Compare, a seguir, alguns dos anúncios oficiais de auxílio feitos depois das cinco tragédias naturais mais recentes no país.
Anúncios de recursos após desastres
Rio Grande do Sul - Setembro de 2023
Cenário: uma enxurrada atingiu vários municípios no Vale do Taquari, onde foram registrados destruição de casas, danos à infraestrutura e dezenas de mortes. Municípios como Roca Sales, Muçum e Lajeado estão entre os mais afetados. Até a terça-feira (12) havia 4,7 mil desabrigados.
Mortes: 47, ainda podendo aumentar.
Valor anunciado: R$ 741 milhões — R$ 195 milhões para construção de moradias, R$ 185 milhões para ajuda humanitária, R$ 125 via programa de aquisição de alimentos e R$ 116 milhões para reconstrução de rodovia, entre outras iniciativas. Além disso, foram anunciados R$ 1 bilhão em financiamentos do BNDES e liberação de R$ 600 milhões do FGTS.
Litoral de São Paulo - Fevereiro de 2023
Cenário: fortes chuvas atingiram a região de São Sebastião entre os dias 18 e 19 de fevereiro, provocaram alagamentos e deslizamentos de terra que resultaram em mortes e destruição de casas e itens de infraestrutura. O volume de precipitação, que também danificou estradas, chegou a somar 400 milímetros em apenas quatro horas, ou mais de 600 milímetros em 24 horas — recorde histórico no país. Um mês depois da tragédia, mil pessoas ainda estavam morando em hotéis e pousadas por terem perdido suas casas.
Mortes: 65
Valor anunciado: R$ 120 milhões. Cerca de R$ 60 milhões para despesas envolvendo Forças Armadas, Defesa Civil e outros órgãos, e mais R$ 60 milhões em ações de resposta, restabelecimento de serviços essenciais e reconstrução de infraestrutura.
Pernambuco - Maio de 2022
Cenário: a chuva torrencial provocou a maior tragédia natural daquele Estado em 56 anos, com registro de mais de 10 pontos de deslizamentos de terra. Somente em 1966 houve um número mais elevado de vítimas em razão do mau tempo, com 175 óbitos. A chuvarada do ano passado deixou ainda 9,6 mil desabrigados.
Vítimas: 128
Valor anunciado: R$ 1 bilhão disponível para todo o país.

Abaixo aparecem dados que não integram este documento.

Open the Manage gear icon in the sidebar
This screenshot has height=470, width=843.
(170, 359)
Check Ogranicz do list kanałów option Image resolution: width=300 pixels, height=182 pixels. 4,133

O valor foi divulgado pelo Ministério do Desenvolvimento Regional para "ações de socorro, assistência e restabelecimento de serviços essenciais" para cidades de todo país afetadas por desastres recentes. Um mês depois de o então presidente Jair Bolsonaro visitar Pernambuco, apenas R$ 26 milhões haviam sido liberados para aquele Estado. O Ministério Público Federal requisitou informações ao governo federal sobre o destino dos recursos prometidos.
Petrópolis (RJ) - Fevereiro de 2022
Cenário: uma chuvarada que somou quase 260 milímetros em um dia (maior volume registrado desde o início das medições no local, em 1932) devastou boa parte da cidade serrana, com deslizamentos que destruíram casas, comprometeram a infraestrutura e deixaram centenas de mortos.
Mortes: 233
Valor anunciado: R$ 500 milhões, que se somariam a outras verbas anunciadas anteriormente e também poderiam ser solicitados por cidades de outras regiões do país. De início, foram liberados R$ 2,3 milhões especificamente para Petrópolis.
Bahia e Minas Gerais - Dezembro de 2021
Cenário: a pior tempestade em pelo menos 35 anos no sul da Bahia, em uma sucessão de chuvaradas que atingiu também Minas Gerais, provocou cheias, deslizamentos, destruição de casas, bloqueio de rodovias e rompimento de pontes. Cerca de 37 mil pessoas ficaram desabrigadas no lado baiano, e outras 2,6 mil em solo mineiro.
Mortes: 31 (25 na Bahia e seis em Minas)
Valor anunciado: R$ 700 milhões, disponíveis para diferentes locais. O então presidente Jair Bolsonaro assinou medida provisória liberando esse valor, via Ministério da Cidadania, para atender as milhares de pessoas afetadas pelo mau tempo de forma conjunta na Bahia, em Minas Gerais e outras regiões do país afetadas por desastres naturais. Do total, R$ 200 milhões se destinariam a distribuição de alimentos e outros R$ 500 milhões para "estruturação da rede de serviços do Sistema Único de Assistência Social".